Architects see and work with our clients at a pretty vulnerable phase: we’re often dealing with their life savings, they rely on us for mediation between many consultants and putting out many fires, and the lines we sketch will translate to real walls that will literally impact the way they and their family live and move. Sensitively navigating these things are a big responsibility, so I hope that navigating the process myself will be invaluable for my future clients."

What's a significant obstacle or challenge you've faced in life and how did you overcome it?

"It’s possible I’m facing my largest roadblock (maybe better described as a pivotal moment?) right now. My capacity to keep up with my creative pursuits has slowed big time because I’m now a mum - this is both expected and welcome but challenging and taxing in equal measure. It’s an internal conflict between keeping the flame of your creative career burning while being a present, engaged parent. Naturally, creative people need to keep feeding their creative self, naturally parents have an instinctive inclination to be engaged. Turns out if you try compromising one for the sake of the other, you still bring down the quality of your efforts with both. When your focus is diverted in two places you can feel overwhelming guilt and stress — an awful (but commonly silent) experience.

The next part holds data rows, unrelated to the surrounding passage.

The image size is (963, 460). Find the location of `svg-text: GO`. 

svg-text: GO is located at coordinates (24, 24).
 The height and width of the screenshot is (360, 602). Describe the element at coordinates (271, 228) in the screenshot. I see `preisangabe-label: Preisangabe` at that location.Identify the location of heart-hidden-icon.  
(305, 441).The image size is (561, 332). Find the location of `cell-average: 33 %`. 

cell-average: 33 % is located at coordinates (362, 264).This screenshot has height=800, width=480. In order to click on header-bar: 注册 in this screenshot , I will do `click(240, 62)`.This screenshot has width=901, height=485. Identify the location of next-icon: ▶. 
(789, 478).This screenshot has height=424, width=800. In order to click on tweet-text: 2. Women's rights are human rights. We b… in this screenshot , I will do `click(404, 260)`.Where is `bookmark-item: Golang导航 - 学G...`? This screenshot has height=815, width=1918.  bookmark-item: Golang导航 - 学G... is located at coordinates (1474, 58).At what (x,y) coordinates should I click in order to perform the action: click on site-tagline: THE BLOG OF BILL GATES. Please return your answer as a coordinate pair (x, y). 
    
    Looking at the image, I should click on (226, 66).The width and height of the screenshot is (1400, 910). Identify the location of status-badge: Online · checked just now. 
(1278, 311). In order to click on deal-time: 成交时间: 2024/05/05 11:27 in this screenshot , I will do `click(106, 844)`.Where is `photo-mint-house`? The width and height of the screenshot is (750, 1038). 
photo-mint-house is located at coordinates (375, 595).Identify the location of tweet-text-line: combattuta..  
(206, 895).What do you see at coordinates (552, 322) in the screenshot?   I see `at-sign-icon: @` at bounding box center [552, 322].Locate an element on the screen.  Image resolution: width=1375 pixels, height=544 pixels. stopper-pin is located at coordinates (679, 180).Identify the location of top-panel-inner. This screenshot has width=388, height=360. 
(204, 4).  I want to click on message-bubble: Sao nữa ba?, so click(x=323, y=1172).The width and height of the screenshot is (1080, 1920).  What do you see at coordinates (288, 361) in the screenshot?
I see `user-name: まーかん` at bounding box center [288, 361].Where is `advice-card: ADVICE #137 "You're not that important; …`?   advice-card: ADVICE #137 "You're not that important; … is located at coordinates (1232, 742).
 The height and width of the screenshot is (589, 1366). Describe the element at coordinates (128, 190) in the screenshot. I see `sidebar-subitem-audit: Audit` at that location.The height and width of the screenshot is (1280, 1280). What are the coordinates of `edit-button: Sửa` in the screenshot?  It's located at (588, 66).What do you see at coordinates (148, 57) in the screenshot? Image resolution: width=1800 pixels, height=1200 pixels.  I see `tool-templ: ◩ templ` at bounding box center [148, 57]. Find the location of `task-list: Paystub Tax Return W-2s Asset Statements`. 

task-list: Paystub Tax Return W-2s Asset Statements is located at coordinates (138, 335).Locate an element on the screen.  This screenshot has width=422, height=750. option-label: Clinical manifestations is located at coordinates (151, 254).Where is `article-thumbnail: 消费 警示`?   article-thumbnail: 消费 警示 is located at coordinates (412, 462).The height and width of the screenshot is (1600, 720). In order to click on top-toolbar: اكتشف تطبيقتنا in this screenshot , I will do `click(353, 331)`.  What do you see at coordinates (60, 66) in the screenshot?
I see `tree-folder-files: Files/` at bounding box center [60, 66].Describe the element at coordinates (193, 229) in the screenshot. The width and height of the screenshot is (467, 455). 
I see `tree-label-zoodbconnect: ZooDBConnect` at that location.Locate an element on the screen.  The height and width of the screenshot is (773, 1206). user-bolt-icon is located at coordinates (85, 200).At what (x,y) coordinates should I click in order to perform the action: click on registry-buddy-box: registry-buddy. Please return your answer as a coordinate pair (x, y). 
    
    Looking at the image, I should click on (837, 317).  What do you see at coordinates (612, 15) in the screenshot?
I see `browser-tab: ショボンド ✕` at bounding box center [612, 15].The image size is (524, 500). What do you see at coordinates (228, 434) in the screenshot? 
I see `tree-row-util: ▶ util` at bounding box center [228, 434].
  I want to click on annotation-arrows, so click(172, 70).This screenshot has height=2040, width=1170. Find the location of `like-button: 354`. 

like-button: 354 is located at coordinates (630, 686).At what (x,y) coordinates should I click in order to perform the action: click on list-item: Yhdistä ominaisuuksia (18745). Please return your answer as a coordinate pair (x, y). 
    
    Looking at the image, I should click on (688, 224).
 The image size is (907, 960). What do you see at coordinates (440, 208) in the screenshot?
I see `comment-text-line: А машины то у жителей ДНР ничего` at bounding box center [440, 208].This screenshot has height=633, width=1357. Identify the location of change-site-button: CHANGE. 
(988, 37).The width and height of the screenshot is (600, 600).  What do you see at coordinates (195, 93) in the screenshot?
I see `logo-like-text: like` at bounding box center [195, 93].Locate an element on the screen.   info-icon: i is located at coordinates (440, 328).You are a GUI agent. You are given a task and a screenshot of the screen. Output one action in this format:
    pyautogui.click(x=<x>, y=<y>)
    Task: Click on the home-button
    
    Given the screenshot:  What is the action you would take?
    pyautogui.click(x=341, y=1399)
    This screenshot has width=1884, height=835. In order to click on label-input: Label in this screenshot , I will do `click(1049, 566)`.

Betty Friedan articulated something in such an eloquently simple way that resonated with me and I hope it reaches others who need to hear it: You really can have it all, just not at the same time.

This has become something of a mantra for me as these two versions of myself collide. Fortunately, I’m in a position where I can choose to compromise — being my own business owner means I can be selective with which clients and campaigns I want to engage with and when. And Billy [the Director of EVER Architecture] is a true leader in every sense of the word, checking in with each of his architects to ensure our personal, family, and spiritual lives are being met. His servant -heartedness to his architects, his clients, and his own family are admirable, and rare.

For now I’m taking things one day at a time, and relishing in the fleeting days with my little boy while he needs me most."

Could you share one tool or resource that's significantly impacted your personal growth journey?

And, do you have a book that's had a profound impact on your life?

"I’m blending my answers to these two questions as my lifechanging tool and book are so interconnected! I’ll share my book first. In artists’ circles this has become a cliché response, but deservedly so - The Artist’s Way by Julia Cameron. If you’re working in any creative space this one is worthwhile, it’s one of those rare, timeless books where you can tell the author is speaking from both objective wisdom, along with something more transcendental. When I’m in a creative rut I find I can dive into any random page and find something motivating, or instrumentally useful to take away.

Julia’s conviction in the power of Morning Pages (three written stream-of-consciousness pages every morning) is super valuable. For someone with a lot on my mind, the opportunity to surrender everything to paper before you begin your day is truly transformative.

This is also where the Lifey Planner comes in for me. I’ll preface this that this is in no way a sponsored response! So I’ve been gratitude journaling for my Morning Pages for five years, and until Johnny formulated this planner, I felt the rest of my thoughts had felt unstructured and trapped. I really love how Lifey meets you where you’re at, then sinks right into the crux of what’s important in your day with a wonderfully straightforward gameplan (My favourites - What is today’s one important thing? and Who you’d like to connect with?).

And this seems like a minor detail but I commend the use of the fineline box around the answer sections - those helped me keep my answers nice and concise! It only took a handful of weeks before considering these questions become a structured habit in my mind.

Johnny, I’m thankful. What a wonderful resource."

Thank you, Georgina Kreutzer. It is a true honor to feature you, and we could not be more thankful for the wisdom and insight you have shared with us. You are a true friend of The Lifey Brand and we look forward to seeing you continue to inspire and create beautiful things.